Big $1.1 trillion spending bill faces first test Thursday
Published 9:45 am Wednesday, December 10, 2014
WASHINGTON — A huge, $1.1 trillion spending bill funding every corner of government faces its first test in the House, where conservatives are unhappy because it fails to challenge President Barack Obama’s immigration policy and many Democrats are displeased because it weakens the 2010 Dodd-Frank regulation of risky financial instruments.
Another provision drawing fire would allow pensions to be cut for current retirees covered by some economically-distressed multiemployer plans, part of a package agreed to unexpectedly Tuesday after secretive talks.

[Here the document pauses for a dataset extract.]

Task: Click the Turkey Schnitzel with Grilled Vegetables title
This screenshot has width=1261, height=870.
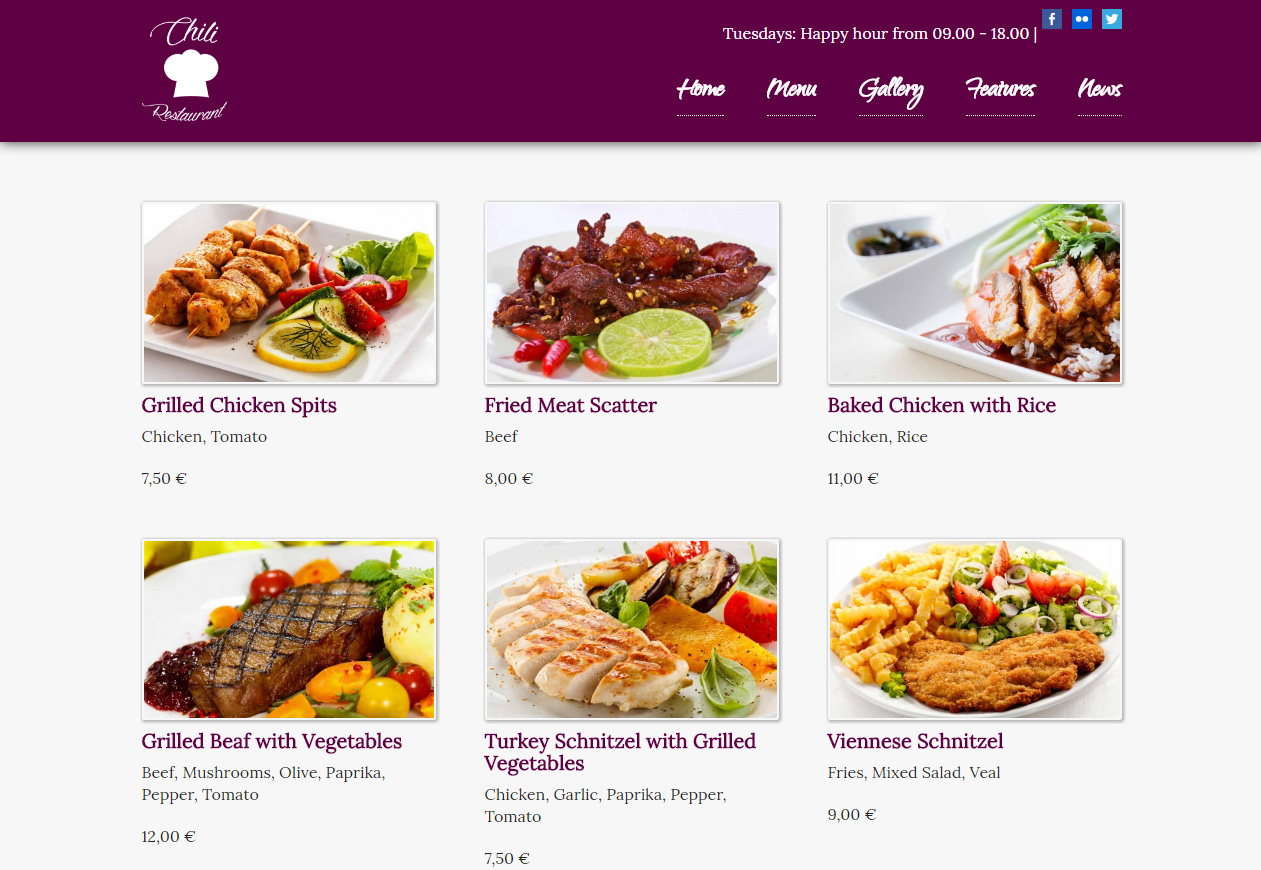Action: (620, 752)
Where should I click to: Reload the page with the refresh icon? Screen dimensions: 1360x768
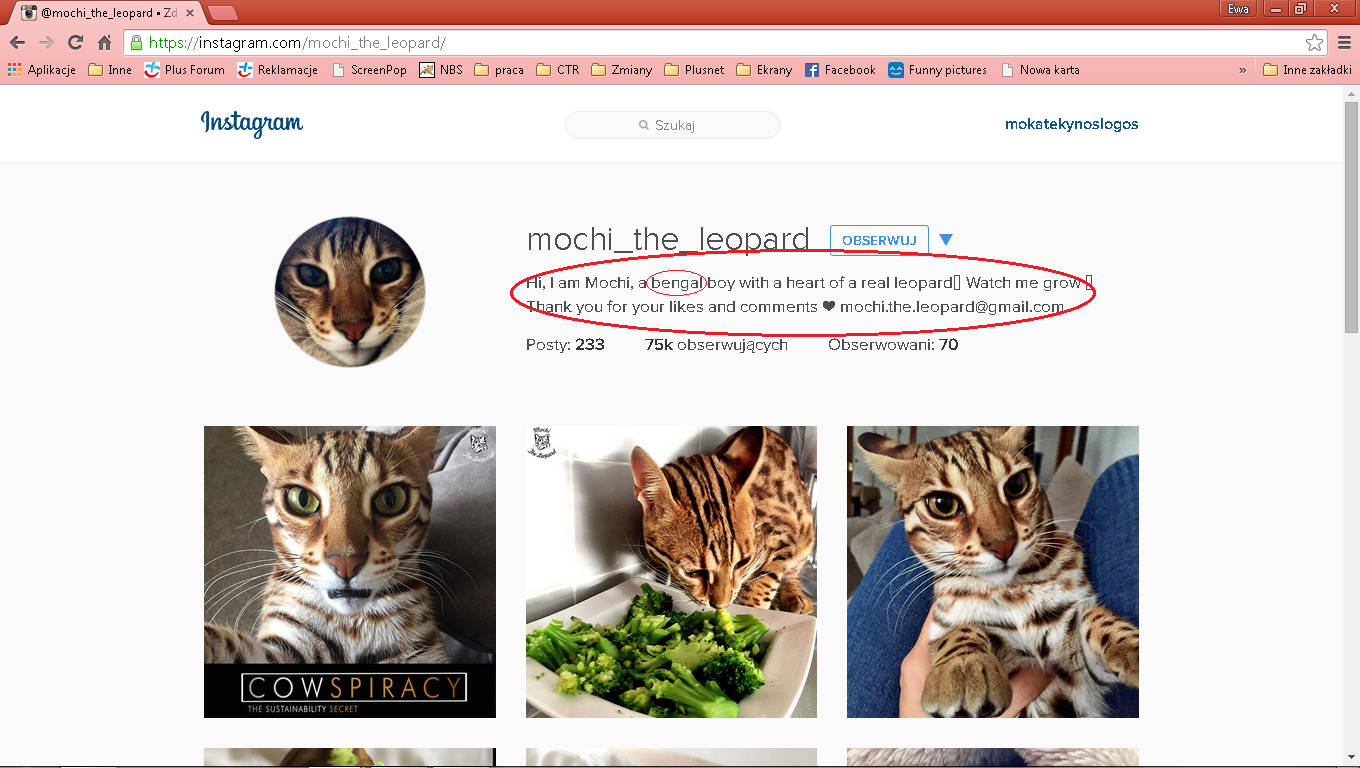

The 1,603-page measure was unveiled late Tuesday and will be scrutinized in advance of a House vote Thursday. But support from the top leaders in both the House and the Senate appears to cement its passage and prevent a government shutdown Thursday midnight, despite the presence of items in the legislation for lawmakers of all persuasions to dislike.
The measure adheres to tight budget caps negotiated previously between the White House and Republicans, freezing agency budgets, on average. It also includes several provisions to fulfill Republican policy objectives, including significantly weakening new regulations that require banks to set up separate affiliates to deal in the more exotic and riskier forms of complex financial instruments called swaps. But some top Democrats, including Appropriations Committee member Nita Lowey of New York, supported the provision, and party leaders didn’t appear to try too hard to knock it out.